» **DIRECTIONS FOR THIS TASK**:
Filter the listing below, copying every line in which the word "Particle" appears.

================

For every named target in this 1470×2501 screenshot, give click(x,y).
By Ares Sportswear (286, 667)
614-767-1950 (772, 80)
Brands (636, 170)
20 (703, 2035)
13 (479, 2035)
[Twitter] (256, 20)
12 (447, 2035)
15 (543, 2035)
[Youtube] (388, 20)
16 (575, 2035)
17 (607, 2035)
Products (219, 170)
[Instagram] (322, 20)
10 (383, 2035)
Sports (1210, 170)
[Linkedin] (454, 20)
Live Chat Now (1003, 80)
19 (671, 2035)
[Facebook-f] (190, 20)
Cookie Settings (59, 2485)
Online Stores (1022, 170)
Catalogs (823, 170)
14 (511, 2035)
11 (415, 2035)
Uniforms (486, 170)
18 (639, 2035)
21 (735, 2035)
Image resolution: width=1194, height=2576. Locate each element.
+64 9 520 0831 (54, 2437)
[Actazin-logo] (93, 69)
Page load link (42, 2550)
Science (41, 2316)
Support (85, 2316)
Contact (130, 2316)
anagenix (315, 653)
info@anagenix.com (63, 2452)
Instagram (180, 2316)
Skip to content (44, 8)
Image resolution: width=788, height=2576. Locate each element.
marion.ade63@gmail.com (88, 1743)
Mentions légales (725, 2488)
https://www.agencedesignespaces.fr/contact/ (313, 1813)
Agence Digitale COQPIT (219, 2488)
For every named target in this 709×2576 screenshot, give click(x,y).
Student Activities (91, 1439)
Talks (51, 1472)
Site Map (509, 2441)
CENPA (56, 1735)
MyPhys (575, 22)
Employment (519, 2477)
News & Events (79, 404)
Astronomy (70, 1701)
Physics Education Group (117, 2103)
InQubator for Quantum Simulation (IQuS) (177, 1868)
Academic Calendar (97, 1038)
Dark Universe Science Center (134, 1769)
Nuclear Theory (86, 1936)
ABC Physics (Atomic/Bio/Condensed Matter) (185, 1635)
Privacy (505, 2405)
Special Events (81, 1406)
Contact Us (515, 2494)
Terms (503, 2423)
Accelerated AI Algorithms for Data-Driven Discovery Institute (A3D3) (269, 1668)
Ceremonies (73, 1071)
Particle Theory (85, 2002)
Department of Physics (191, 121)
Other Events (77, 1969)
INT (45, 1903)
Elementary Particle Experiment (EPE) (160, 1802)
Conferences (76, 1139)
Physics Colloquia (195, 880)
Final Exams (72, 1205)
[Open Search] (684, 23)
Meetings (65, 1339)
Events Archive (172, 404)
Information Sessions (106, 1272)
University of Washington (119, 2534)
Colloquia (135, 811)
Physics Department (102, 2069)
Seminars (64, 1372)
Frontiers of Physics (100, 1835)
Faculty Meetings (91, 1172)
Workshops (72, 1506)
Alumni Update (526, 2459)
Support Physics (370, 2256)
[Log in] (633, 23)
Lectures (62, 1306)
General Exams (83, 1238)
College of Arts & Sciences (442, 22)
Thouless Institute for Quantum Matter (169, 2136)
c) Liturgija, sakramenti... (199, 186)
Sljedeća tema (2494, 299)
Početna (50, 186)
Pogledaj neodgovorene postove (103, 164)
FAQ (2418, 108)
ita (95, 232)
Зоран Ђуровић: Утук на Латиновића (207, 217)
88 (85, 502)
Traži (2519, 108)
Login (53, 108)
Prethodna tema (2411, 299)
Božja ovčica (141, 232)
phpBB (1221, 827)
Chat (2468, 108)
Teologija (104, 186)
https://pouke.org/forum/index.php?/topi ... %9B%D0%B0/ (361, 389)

================

» **EXERCISE RESULT**:
Particle Theory (85, 2002)
Elementary Particle Experiment (EPE) (160, 1802)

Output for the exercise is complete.